For Anna Dunaevsky, Ph.D., it’s all about the brain.
Dr. Dunaevsky, an associate professor of developmental neuroscience, has always been fascinated by the brain – specifically “how this complex structure is developed.”
From there, it was a short step to connect behavioral changes with structural development and actual cellular events. That step became inevitable when she joined the Munroe-Meyer Institute, where she took an interest in questions related to neurodevelopmental disorders.
One of those questions – the effects of maternal inflammation on developmental disabilities, specifically autism – led to Dr. Dunaevsky’s four-year, $1.5 million grant from the National Institute of Mental Health for a project titled “Maternal Immune Activation in a Genetic Mouse Model of Autism Spectrum Disorder.”
The project explores maternal infections during pregnancies as a risk factor that increases the chance of offspring developing autism.
Dr. Dunaevsky is building on three lines of evidence:
- Research has shown that infection during the first or second trimester, either viral or bacterial, is a risk factor for autism.
- There is evidence that autistic patients show increased levels of such inflammatory molecules as cytokines.
- Animal studies have shown that when inflammation is induced in a pregnant mother, offspring display various behavioral alterations that are relevant to autism – reduced ultrasonic vocalization, which is a form of communication, increased repetitive behavior, and reduced social interaction – that suggest changes in the brain.
“All of that has led us to suggest that maternal immune activation, which is what we call this model, leads to alterations in development of synapses, the connections between neurons.”
Dr.

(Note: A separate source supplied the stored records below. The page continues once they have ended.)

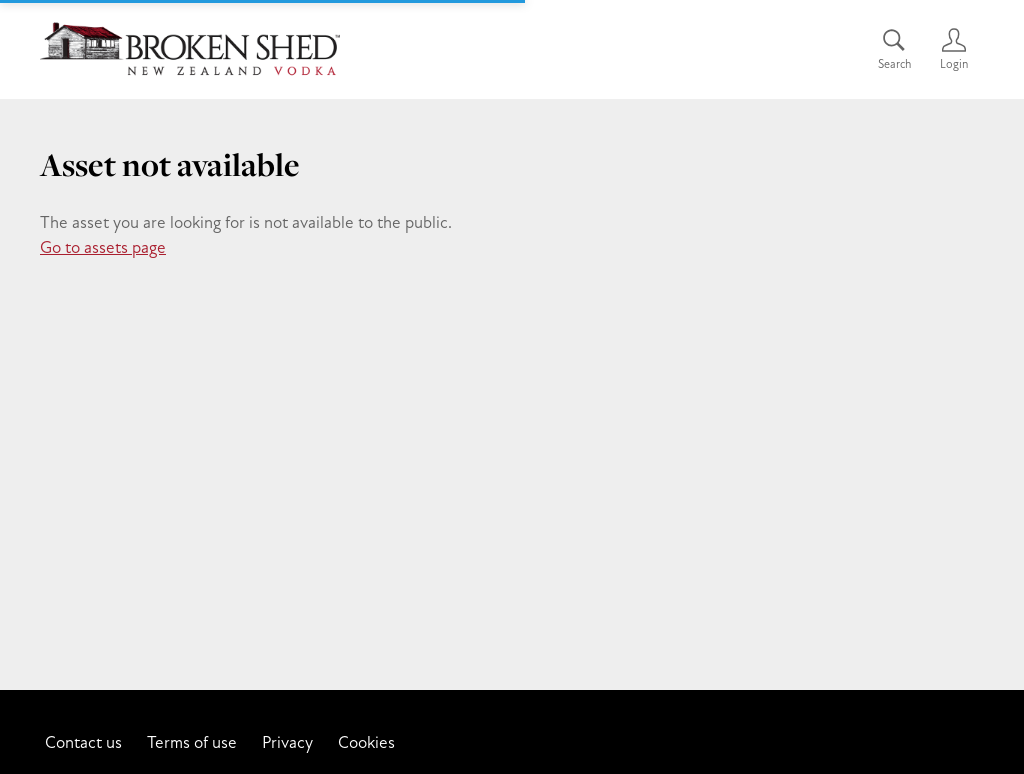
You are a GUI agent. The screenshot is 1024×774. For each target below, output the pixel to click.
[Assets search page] (894, 49)
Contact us (83, 741)
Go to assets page (103, 247)
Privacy (287, 741)
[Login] (954, 49)
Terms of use (192, 741)
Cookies (366, 741)
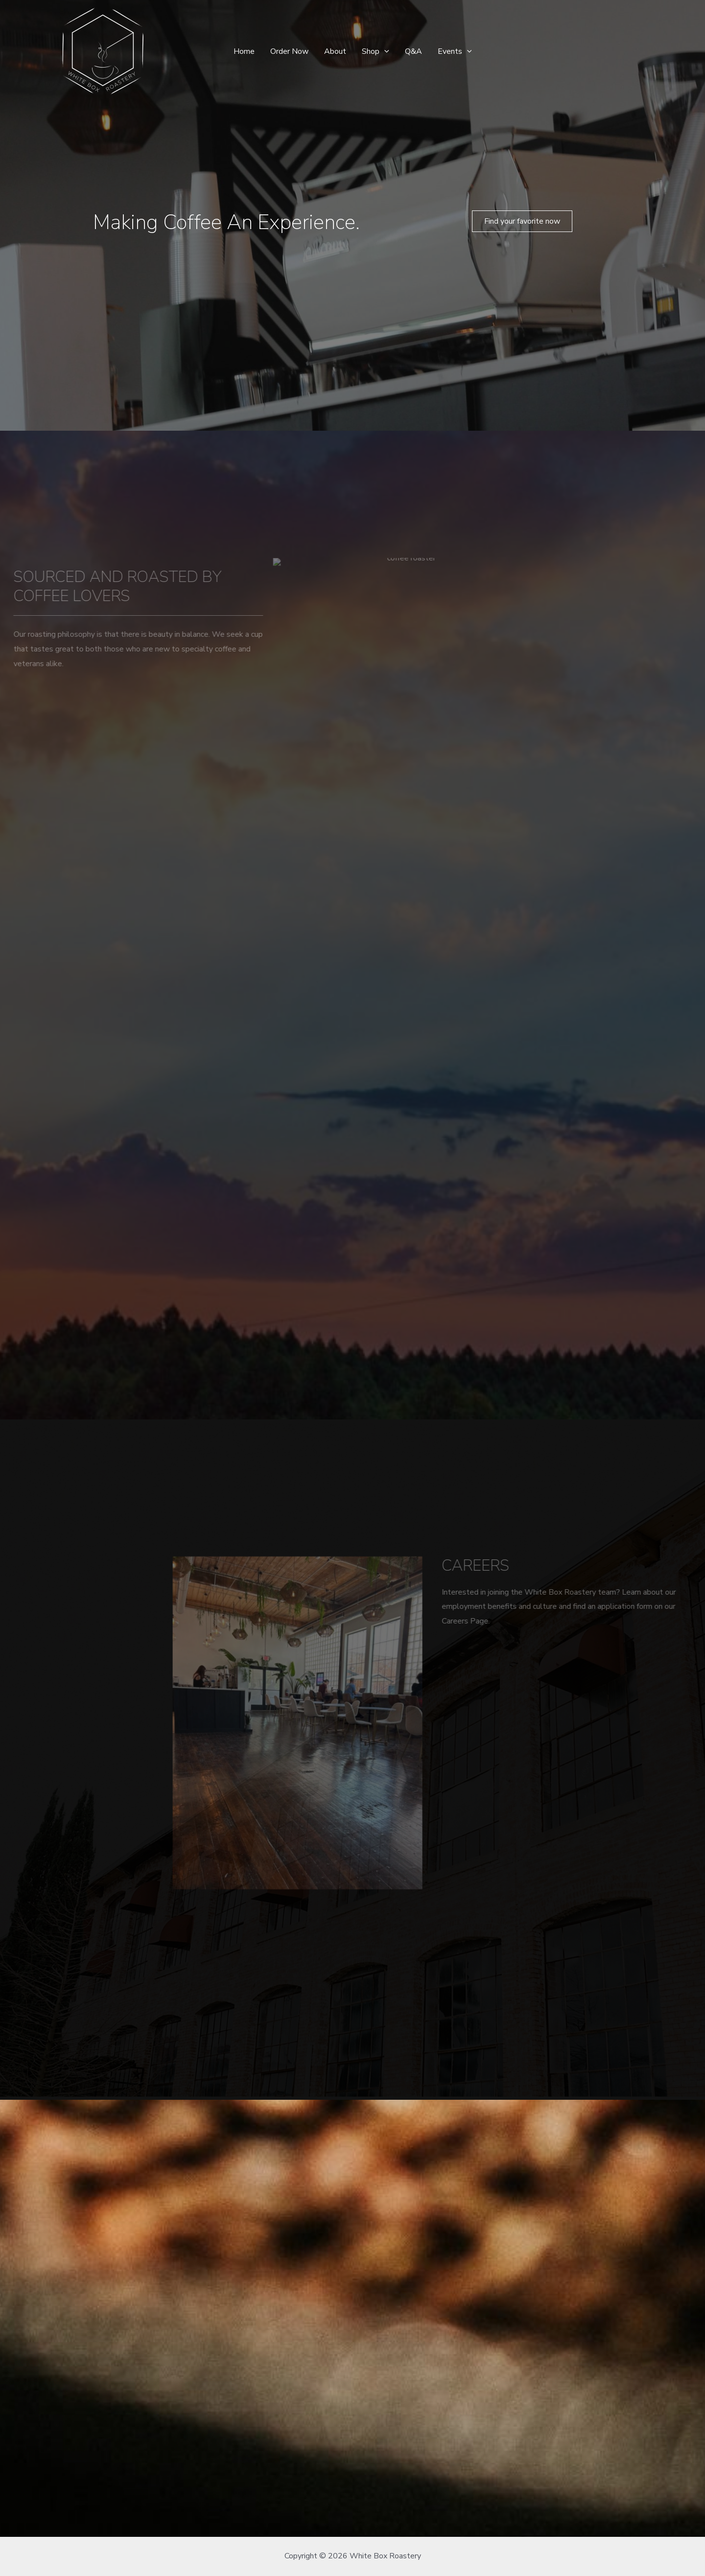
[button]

Dunaevsky continues work that was initially funded by the Nebraska Research Initiative and the Department of Defense.
“We found that impairments in synapses – in terms of numbers and function – correlate with the behavioral deficits that we see,” she said.

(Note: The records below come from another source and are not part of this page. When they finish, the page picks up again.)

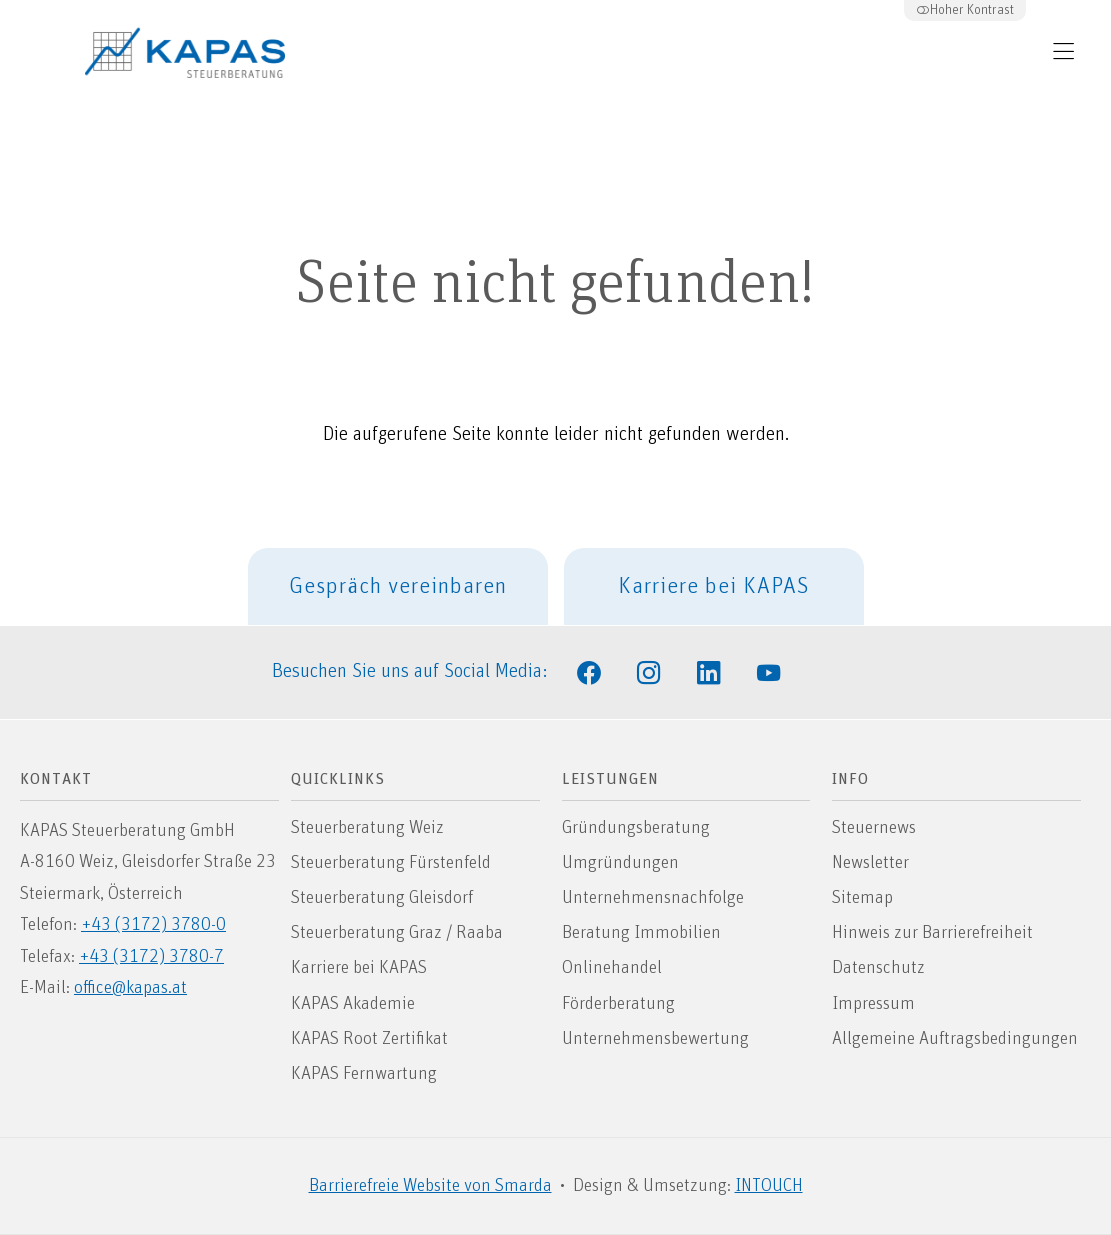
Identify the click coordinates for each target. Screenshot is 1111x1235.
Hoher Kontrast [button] (965, 10)
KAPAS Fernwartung (364, 1074)
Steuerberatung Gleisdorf (382, 898)
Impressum (873, 1004)
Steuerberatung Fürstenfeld (391, 863)
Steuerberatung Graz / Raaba (397, 933)
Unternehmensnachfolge (653, 898)
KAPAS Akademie (353, 1004)
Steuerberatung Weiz (367, 828)
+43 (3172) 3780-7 (151, 957)
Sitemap (862, 898)
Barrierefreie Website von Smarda (430, 1186)
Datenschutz (878, 968)
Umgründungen (620, 863)
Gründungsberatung (636, 828)
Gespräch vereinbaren (398, 586)
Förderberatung (618, 1004)
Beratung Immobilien (641, 933)
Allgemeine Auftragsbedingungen (955, 1039)
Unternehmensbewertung (655, 1039)
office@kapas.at (130, 988)
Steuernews (874, 828)
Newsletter (870, 863)
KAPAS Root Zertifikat (369, 1039)
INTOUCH (769, 1186)
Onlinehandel (612, 968)
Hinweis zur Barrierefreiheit (932, 933)
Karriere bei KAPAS (714, 586)
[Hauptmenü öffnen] (1063, 51)
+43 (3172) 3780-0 (153, 925)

Importantly, Dr. Dunaevsky and her team found that, where there is an increased inflammatory state in the brain of the mouse offspring, a two-week anti-inflammatory treatment led to reversal of the synaptic impairments and some of the behavioral impairments in young mice.
“In adult mice, that early, short-term treatment had some beneficial effect, but it didn’t completely reverse the impairments,” she said.

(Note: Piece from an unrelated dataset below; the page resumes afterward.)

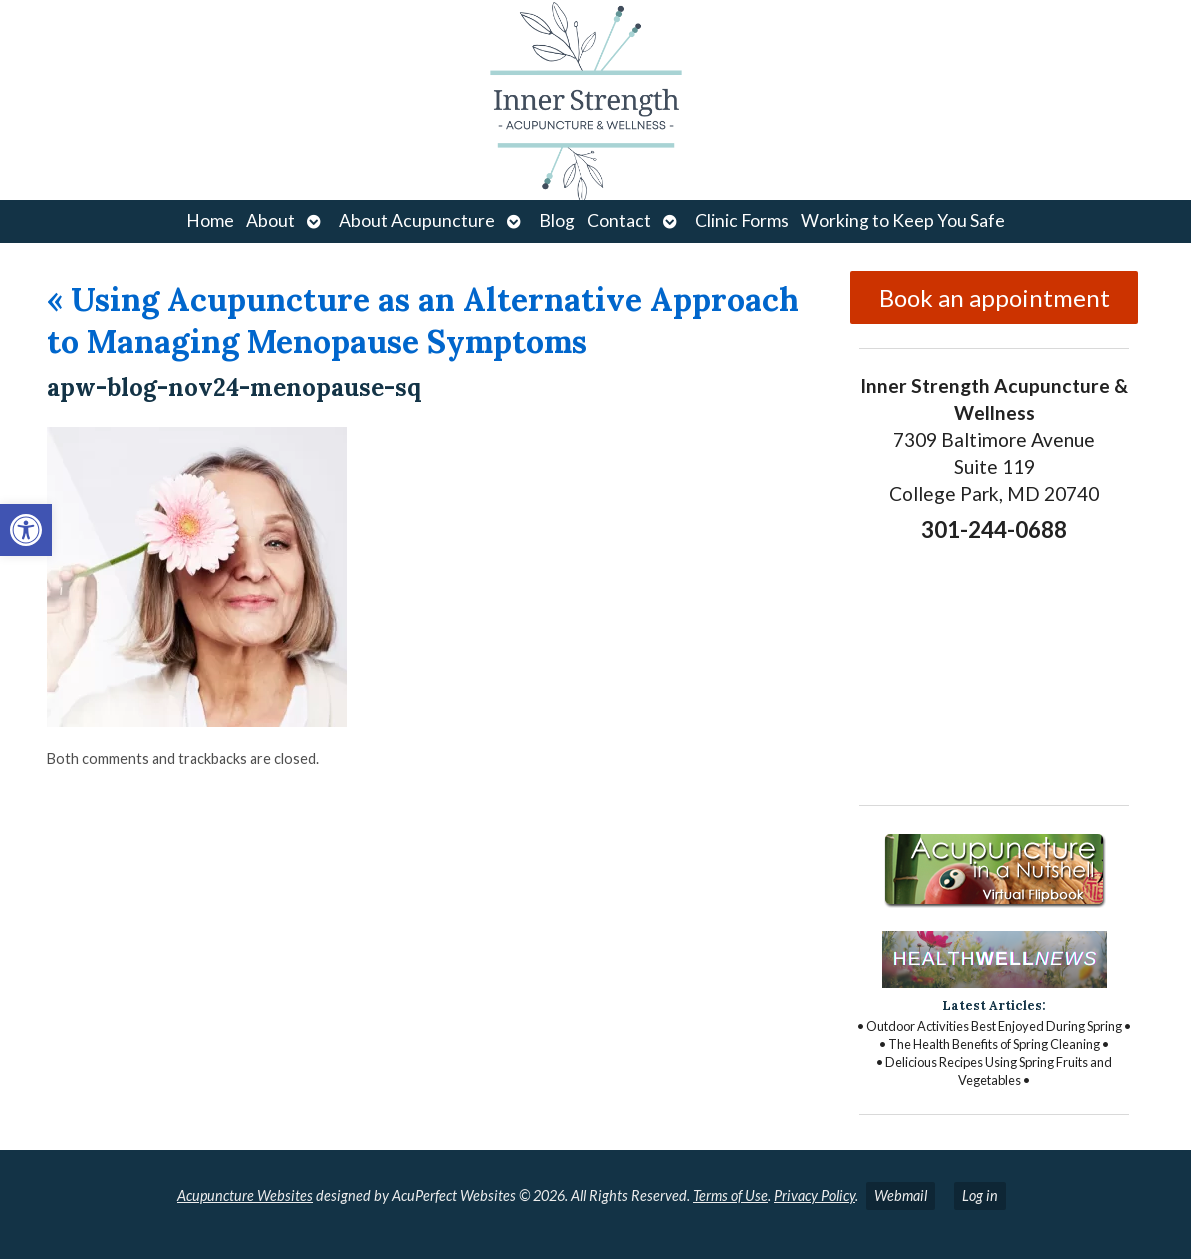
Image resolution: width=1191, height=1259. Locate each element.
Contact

“There are many mothers who get sick during pregnancy and their children do not develop autism,” Dr. Dunaevsky said. “And of course, there is plenty of genetic evidence for involvement of neuronal genes in autism, so just immune activation is not the entire story. It’s therefore likely that interactions with genetic risk factors are involved.”
That is the focus of the new project – to explore the genetic risk factors in combination with environmental risk factors.
“That component of the anti-inflammatory treatment was surprising to us, how effective it was in mice,” she said. “So with this new grant, we’re going to use this approach as well.”